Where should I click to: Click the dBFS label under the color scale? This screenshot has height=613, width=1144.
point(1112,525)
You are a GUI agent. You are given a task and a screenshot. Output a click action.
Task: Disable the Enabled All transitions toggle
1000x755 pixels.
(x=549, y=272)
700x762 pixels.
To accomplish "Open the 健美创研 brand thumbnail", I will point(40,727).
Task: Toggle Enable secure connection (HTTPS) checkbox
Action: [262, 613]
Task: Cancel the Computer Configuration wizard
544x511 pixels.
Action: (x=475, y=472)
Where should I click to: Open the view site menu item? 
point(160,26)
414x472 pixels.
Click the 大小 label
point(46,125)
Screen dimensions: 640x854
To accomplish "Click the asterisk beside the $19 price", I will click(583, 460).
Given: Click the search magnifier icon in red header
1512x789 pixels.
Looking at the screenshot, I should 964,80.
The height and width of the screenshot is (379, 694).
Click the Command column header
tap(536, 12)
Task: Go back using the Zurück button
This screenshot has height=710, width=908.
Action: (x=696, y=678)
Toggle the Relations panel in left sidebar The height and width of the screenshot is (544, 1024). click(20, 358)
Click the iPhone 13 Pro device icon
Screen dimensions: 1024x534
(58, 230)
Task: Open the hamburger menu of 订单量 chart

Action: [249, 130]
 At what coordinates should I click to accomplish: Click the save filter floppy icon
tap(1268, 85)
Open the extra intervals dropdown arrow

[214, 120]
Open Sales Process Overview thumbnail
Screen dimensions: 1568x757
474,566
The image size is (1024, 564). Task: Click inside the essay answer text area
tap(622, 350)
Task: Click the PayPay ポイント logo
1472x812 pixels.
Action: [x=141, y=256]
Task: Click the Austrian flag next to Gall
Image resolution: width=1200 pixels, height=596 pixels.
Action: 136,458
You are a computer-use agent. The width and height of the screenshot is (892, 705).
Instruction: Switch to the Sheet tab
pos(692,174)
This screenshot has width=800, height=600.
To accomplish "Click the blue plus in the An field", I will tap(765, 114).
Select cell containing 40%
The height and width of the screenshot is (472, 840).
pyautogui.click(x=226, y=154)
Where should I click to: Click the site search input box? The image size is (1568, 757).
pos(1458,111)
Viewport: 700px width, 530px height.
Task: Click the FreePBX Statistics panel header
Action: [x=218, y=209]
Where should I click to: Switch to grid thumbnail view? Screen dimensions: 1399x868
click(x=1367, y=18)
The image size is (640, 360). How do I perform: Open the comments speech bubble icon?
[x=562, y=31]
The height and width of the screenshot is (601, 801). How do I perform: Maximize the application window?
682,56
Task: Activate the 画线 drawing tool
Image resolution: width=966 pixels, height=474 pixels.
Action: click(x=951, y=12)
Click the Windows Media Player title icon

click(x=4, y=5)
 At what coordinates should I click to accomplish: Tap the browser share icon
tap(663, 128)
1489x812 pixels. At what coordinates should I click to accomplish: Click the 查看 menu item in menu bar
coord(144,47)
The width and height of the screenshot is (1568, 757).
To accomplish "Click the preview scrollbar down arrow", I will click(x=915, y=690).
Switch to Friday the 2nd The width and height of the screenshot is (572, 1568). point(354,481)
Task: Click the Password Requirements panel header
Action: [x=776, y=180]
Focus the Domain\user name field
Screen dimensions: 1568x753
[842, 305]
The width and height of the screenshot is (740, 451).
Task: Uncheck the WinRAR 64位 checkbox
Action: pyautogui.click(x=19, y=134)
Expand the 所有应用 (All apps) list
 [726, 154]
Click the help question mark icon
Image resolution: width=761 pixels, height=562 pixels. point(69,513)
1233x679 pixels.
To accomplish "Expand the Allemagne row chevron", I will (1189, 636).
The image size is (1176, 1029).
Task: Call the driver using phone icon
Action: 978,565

**Task brief**
Would you please repeat the entire listing, line for line?

**Result**
Where should I click to: Click the dBFS label under the color scale? This screenshot has height=613, width=1144.
point(1112,525)
You are a GUI agent. You are given a task and a screenshot. Output a click action.
Task: Disable the Enabled All transitions toggle
1000x755 pixels.
(x=549, y=272)
700x762 pixels.
To accomplish "Open the 健美创研 brand thumbnail", I will point(40,727).
Task: Toggle Enable secure connection (HTTPS) checkbox
Action: [262, 613]
Task: Cancel the Computer Configuration wizard
544x511 pixels.
Action: (x=475, y=472)
Where should I click to: Open the view site menu item? 
point(160,26)
414x472 pixels.
Click the 大小 label
point(46,125)
Screen dimensions: 640x854
To accomplish "Click the asterisk beside the $19 price", I will click(583, 460).
Given: Click the search magnifier icon in red header
1512x789 pixels.
Looking at the screenshot, I should 964,80.
The height and width of the screenshot is (379, 694).
Click the Command column header
tap(536, 12)
Task: Go back using the Zurück button
This screenshot has height=710, width=908.
Action: (x=696, y=678)
Toggle the Relations panel in left sidebar The height and width of the screenshot is (544, 1024). click(20, 358)
Click the iPhone 13 Pro device icon
Screen dimensions: 1024x534
(58, 230)
Task: Open the hamburger menu of 订单量 chart

Action: [249, 130]
 At what coordinates should I click to accomplish: Click the save filter floppy icon
tap(1268, 85)
Open the extra intervals dropdown arrow

[214, 120]
Open Sales Process Overview thumbnail
Screen dimensions: 1568x757
474,566
The image size is (1024, 564). Task: Click inside the essay answer text area
tap(622, 350)
Task: Click the PayPay ポイント logo
1472x812 pixels.
Action: [x=141, y=256]
Task: Click the Austrian flag next to Gall
Image resolution: width=1200 pixels, height=596 pixels.
Action: 136,458
You are a computer-use agent. The width and height of the screenshot is (892, 705).
Instruction: Switch to the Sheet tab
pos(692,174)
This screenshot has width=800, height=600.
To accomplish "Click the blue plus in the An field", I will tap(765, 114).
Select cell containing 40%
The height and width of the screenshot is (472, 840).
pyautogui.click(x=226, y=154)
Where should I click to: Click the site search input box? The image size is (1568, 757).
pos(1458,111)
Viewport: 700px width, 530px height.
Task: Click the FreePBX Statistics panel header
Action: [x=218, y=209]
Where should I click to: Switch to grid thumbnail view? Screen dimensions: 1399x868
click(x=1367, y=18)
The image size is (640, 360). How do I perform: Open the comments speech bubble icon?
[x=562, y=31]
The height and width of the screenshot is (601, 801). How do I perform: Maximize the application window?
682,56
Task: Activate the 画线 drawing tool
Image resolution: width=966 pixels, height=474 pixels.
Action: click(x=951, y=12)
Click the Windows Media Player title icon

click(x=4, y=5)
 At what coordinates should I click to accomplish: Tap the browser share icon
tap(663, 128)
1489x812 pixels. At what coordinates should I click to accomplish: Click the 查看 menu item in menu bar
coord(144,47)
The width and height of the screenshot is (1568, 757).
To accomplish "Click the preview scrollbar down arrow", I will click(x=915, y=690).
Switch to Friday the 2nd The width and height of the screenshot is (572, 1568). point(354,481)
Task: Click the Password Requirements panel header
Action: [x=776, y=180]
Focus the Domain\user name field
Screen dimensions: 1568x753
[842, 305]
The width and height of the screenshot is (740, 451).
Task: Uncheck the WinRAR 64位 checkbox
Action: pyautogui.click(x=19, y=134)
Expand the 所有应用 (All apps) list
 [726, 154]
Click the help question mark icon
Image resolution: width=761 pixels, height=562 pixels. point(69,513)
1233x679 pixels.
To accomplish "Expand the Allemagne row chevron", I will (1189, 636).
The image size is (1176, 1029).
Task: Call the driver using phone icon
Action: 978,565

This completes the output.